Punto terzo: applicare misure di data protection e cyber security | Data Protection e Cyber Security

Rispetto agli adempimenti data protection, i titolari del trattamento sono chiamati ad applicare una serie di misure di natura sia organizzativa sia tecnica, al fine di tutelare la riservatezza del segnalante e l’integrità, nonché la confidenzialità, dei dati personali oggetto di segnalazione.

L’evidenza di tali prescrizioni è indicata all’art. 13 del Decreto, rubricato «Trattamento di dati personali», il quale richiama espressamente il rispetto dei princìpi di cui agli articoli 5 e 25 del regolamento (UE) 2016/679 (“GDPR”) e di privacy by design e by default.

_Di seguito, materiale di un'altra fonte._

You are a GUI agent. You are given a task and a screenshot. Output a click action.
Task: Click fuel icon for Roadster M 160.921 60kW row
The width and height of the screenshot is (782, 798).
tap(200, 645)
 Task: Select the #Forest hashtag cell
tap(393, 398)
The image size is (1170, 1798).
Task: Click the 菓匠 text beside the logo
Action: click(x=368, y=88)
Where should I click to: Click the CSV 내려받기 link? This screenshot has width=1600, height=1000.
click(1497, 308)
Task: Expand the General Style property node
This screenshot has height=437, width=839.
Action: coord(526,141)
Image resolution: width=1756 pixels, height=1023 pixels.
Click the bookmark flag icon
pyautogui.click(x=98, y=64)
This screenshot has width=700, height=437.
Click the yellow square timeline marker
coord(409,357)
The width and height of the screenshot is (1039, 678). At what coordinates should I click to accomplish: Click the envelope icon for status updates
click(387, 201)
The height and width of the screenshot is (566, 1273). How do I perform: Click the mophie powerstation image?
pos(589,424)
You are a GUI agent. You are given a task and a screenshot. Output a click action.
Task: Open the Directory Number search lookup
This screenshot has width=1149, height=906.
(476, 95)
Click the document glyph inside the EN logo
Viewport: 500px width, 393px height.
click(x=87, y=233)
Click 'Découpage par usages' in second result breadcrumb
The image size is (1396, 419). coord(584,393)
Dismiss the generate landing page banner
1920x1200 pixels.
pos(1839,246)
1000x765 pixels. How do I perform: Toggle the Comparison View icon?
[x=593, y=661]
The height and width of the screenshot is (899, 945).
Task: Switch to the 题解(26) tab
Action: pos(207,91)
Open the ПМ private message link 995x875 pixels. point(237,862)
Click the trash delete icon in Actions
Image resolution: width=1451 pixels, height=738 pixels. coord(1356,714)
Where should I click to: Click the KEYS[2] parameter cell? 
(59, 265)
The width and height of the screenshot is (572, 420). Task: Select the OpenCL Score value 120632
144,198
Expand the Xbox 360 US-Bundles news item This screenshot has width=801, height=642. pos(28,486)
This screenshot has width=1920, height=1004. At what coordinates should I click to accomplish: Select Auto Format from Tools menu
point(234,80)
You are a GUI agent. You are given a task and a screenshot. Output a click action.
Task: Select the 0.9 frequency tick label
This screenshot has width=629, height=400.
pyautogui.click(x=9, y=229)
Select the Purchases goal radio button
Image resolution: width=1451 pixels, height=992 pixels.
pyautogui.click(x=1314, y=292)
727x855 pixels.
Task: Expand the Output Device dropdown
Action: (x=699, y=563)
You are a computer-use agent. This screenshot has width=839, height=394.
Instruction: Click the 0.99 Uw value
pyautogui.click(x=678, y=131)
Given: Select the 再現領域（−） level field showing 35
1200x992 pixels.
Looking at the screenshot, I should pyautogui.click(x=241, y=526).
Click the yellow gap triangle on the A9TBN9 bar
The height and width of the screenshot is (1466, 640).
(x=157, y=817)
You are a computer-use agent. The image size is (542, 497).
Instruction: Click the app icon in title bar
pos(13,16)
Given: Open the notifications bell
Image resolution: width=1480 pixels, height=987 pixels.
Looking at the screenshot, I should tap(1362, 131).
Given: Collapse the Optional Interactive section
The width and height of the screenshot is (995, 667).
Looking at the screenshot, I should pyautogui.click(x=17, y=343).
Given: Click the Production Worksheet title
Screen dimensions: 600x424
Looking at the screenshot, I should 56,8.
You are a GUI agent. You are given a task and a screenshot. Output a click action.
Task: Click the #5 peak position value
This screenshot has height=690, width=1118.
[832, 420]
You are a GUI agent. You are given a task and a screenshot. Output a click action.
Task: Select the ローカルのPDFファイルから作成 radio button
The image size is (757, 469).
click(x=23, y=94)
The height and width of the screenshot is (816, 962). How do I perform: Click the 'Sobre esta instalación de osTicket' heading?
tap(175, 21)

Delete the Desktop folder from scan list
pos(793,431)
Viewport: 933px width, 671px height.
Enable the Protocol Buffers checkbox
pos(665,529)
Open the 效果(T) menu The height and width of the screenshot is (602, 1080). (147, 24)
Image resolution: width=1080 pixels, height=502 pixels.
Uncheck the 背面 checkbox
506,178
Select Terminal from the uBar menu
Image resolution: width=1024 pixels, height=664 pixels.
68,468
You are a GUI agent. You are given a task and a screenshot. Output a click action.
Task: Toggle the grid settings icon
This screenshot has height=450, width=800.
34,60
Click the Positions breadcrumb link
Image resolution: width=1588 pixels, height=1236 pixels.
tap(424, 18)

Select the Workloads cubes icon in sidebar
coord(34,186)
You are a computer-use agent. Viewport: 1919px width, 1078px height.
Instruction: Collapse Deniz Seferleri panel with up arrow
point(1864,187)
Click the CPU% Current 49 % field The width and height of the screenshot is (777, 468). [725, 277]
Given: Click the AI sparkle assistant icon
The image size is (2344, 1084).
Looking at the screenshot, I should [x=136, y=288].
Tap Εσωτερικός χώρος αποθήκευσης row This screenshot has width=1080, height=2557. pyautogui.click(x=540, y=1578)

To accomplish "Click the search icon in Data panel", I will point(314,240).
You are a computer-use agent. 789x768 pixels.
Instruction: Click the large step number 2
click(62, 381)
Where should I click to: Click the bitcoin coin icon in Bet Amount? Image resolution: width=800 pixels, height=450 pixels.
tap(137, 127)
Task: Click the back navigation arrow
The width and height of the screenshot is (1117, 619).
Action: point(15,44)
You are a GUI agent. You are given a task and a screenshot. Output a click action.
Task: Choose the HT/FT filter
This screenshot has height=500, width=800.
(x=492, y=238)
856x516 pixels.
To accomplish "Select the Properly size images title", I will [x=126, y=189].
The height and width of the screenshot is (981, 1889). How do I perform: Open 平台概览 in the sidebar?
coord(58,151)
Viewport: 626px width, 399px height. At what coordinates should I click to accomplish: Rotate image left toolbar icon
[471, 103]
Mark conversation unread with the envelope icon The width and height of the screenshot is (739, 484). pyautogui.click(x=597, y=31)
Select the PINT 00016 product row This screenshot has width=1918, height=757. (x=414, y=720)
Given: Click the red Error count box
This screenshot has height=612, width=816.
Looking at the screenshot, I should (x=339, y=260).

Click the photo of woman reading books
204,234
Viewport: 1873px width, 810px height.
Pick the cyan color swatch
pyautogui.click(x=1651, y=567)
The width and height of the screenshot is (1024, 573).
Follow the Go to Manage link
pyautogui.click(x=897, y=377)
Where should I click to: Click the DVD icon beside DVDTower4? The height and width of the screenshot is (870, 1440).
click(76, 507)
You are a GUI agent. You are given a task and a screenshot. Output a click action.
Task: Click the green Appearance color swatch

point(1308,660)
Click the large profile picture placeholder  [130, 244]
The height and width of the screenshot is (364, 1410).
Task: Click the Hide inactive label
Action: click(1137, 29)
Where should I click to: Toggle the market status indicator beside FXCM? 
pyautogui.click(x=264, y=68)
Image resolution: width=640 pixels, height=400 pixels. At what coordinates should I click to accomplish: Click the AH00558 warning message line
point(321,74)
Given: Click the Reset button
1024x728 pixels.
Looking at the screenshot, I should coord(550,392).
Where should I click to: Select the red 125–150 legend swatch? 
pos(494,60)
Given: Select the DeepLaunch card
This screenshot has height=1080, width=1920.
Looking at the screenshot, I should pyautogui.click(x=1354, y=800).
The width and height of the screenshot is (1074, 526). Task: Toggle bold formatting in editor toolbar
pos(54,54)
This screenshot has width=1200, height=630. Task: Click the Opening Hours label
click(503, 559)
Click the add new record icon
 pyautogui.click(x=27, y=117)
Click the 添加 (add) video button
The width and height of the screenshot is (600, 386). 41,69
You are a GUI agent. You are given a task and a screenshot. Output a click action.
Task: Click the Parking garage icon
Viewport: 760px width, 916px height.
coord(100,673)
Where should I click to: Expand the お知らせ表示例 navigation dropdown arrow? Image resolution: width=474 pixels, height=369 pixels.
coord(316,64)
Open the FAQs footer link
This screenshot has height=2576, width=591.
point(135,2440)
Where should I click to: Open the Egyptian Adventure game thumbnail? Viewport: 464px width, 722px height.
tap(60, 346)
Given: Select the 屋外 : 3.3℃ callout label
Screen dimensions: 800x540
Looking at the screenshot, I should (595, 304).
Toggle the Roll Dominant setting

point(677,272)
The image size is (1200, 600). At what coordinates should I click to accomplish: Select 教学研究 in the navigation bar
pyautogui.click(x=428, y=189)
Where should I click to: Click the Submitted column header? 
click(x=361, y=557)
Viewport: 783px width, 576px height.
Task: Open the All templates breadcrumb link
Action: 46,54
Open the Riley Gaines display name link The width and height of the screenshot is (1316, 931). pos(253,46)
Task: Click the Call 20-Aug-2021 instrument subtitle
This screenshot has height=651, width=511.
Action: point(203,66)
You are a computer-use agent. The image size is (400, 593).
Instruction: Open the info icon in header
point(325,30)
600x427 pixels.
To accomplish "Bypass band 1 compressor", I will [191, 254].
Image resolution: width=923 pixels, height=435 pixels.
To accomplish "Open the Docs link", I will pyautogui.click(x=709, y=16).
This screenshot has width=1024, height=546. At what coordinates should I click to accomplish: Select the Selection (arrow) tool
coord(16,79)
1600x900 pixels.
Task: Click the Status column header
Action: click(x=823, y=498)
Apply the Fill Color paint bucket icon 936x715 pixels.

Un’attenzione particolare dovrà essere riservata all’approccio risk based rispetto all’obbligo di svolgimento dell’attività di analisi dei rischi e di valutazione degli impatti data protection, tenuto conto altresì del termine di conservazione dei dati oggetto di trattamento individuato nei 5 anni successivi alla data di comunicazione dell’esito finale della procedura di segnalazione.

Contestualmente, dovrà essere assicurata anche la sicurezza del canale di segnalazione in termini di confidenzialità, integrità e disponibilità delle informazioni, sia per quel che concerne l’oggetto della segnalazione che i dati personali del segnalante.

Punto quarto: informare e sensibilizzare | Governance, Compliance, Sostenibilità

Le imprese devono informare e sensibilizzare dipendenti e terzi interessati attraverso politiche di whistleblowing che definiscano in modo semplice e comprensibile le finalità e modalità di utilizzo dei canali di segnalazione.

Le imprese devono diffondere una cultura delle segnalazioni come strumento di compliance, responsabilità sociale e sostenibilità.